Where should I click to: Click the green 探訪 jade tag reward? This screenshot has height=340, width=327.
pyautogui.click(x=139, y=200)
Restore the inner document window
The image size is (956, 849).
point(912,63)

---

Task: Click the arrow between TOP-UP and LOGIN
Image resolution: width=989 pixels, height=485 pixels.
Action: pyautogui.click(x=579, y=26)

---

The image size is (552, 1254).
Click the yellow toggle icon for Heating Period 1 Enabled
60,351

EXERCISE PROMPT: Copy every line of the items above that contains the string "size", counting a match only when the letter case is the same.

RIGHT ANSWER:
The image size is (956, 849).
The image size is (552, 1254).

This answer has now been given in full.